= Beginning of Section =

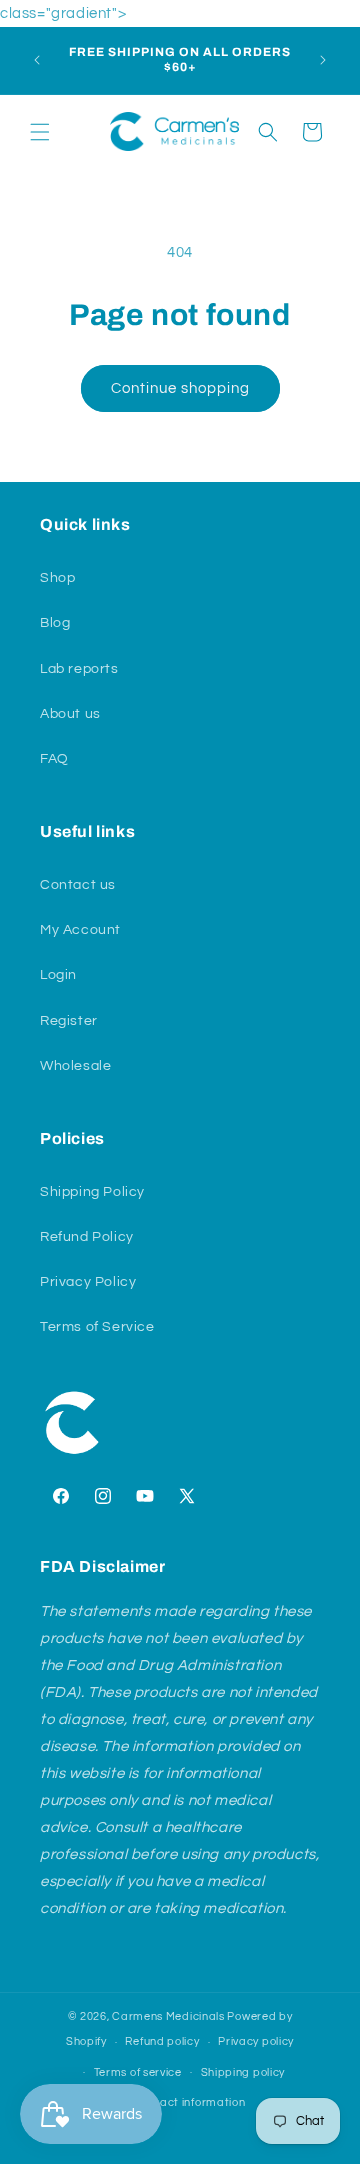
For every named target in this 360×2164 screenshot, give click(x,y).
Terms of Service (97, 1327)
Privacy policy (256, 2041)
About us (70, 714)
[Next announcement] (323, 60)
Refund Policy (87, 1237)
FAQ (54, 759)
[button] (40, 132)
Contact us (78, 885)
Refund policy (162, 2041)
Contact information (189, 2102)
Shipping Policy (92, 1192)
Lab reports (79, 669)
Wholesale (75, 1066)
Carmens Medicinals (169, 2016)
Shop (57, 578)
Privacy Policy (88, 1282)
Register (69, 1021)
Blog (55, 623)
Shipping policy (243, 2072)
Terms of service (138, 2072)
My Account (80, 930)
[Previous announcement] (37, 60)
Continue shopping (180, 388)
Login (58, 975)
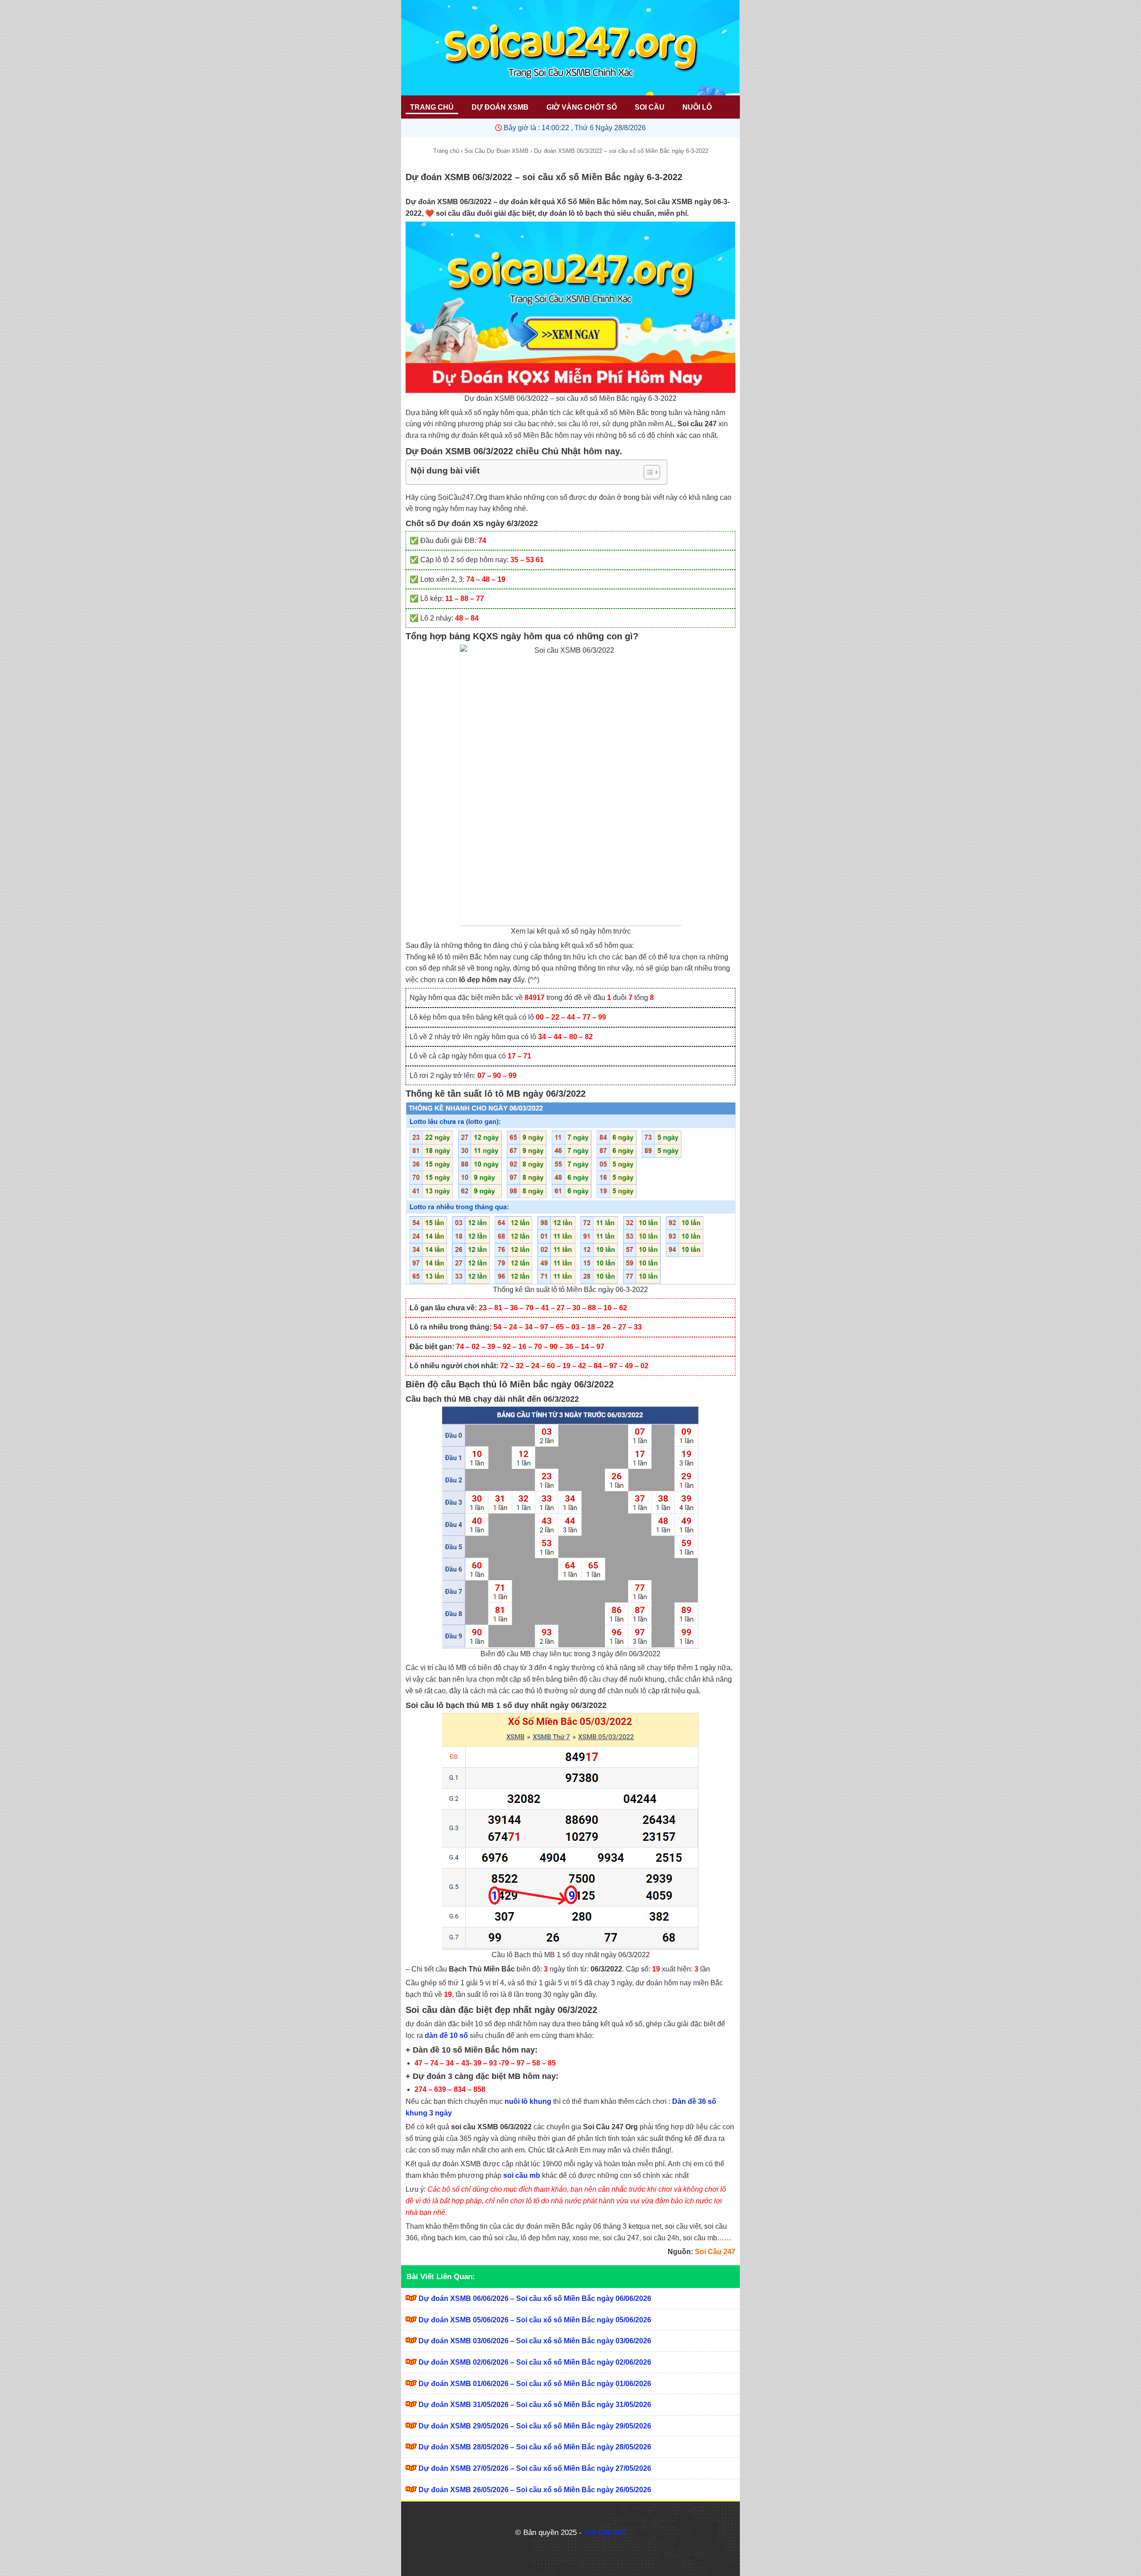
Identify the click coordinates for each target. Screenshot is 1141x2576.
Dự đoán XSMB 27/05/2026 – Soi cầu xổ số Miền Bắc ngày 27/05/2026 (535, 2468)
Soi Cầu (650, 107)
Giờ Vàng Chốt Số (581, 107)
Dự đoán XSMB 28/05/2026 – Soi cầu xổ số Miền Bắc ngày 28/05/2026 (535, 2447)
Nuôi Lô (697, 107)
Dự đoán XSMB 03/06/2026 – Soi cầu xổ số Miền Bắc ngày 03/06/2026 (535, 2341)
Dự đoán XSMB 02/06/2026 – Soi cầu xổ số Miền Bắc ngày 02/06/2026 (535, 2362)
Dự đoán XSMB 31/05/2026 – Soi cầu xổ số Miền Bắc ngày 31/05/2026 (535, 2404)
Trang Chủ (432, 107)
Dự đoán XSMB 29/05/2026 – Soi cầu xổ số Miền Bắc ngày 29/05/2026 (535, 2426)
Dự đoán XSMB (500, 107)
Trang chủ (446, 151)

= End of Section =

TASK OBJECTIVE:
Exclude the images and output the lines above exactly.

ANSWER FOR THE TASK:
For every named target in this 360×2164 screenshot, give click(x,y).
Terms of Service (97, 1327)
Privacy policy (256, 2041)
About us (70, 714)
[Next announcement] (323, 60)
Refund Policy (87, 1237)
FAQ (54, 759)
[button] (40, 132)
Contact us (78, 885)
Refund policy (162, 2041)
Contact information (189, 2102)
Shipping Policy (92, 1192)
Lab reports (79, 669)
Wholesale (75, 1066)
Carmens Medicinals (169, 2016)
Shop (57, 578)
Privacy Policy (88, 1282)
Register (69, 1021)
Blog (55, 623)
Shipping policy (243, 2072)
Terms of service (138, 2072)
My Account (80, 930)
[Previous announcement] (37, 60)
Continue shopping (180, 388)
Login (58, 975)
Identify the click coordinates for each target. Screenshot is 1141x2576.
Dự đoán XSMB 27/05/2026 – Soi cầu xổ số Miền Bắc ngày 27/05/2026 (535, 2468)
Soi Cầu (650, 107)
Giờ Vàng Chốt Số (581, 107)
Dự đoán XSMB 28/05/2026 – Soi cầu xổ số Miền Bắc ngày 28/05/2026 (535, 2447)
Nuôi Lô (697, 107)
Dự đoán XSMB 03/06/2026 – Soi cầu xổ số Miền Bắc ngày 03/06/2026 (535, 2341)
Dự đoán XSMB 02/06/2026 – Soi cầu xổ số Miền Bắc ngày 02/06/2026 (535, 2362)
Dự đoán XSMB 31/05/2026 – Soi cầu xổ số Miền Bắc ngày 31/05/2026 (535, 2404)
Trang Chủ (432, 107)
Dự đoán XSMB 29/05/2026 – Soi cầu xổ số Miền Bắc ngày 29/05/2026 (535, 2426)
Dự đoán XSMB (500, 107)
Trang chủ (446, 151)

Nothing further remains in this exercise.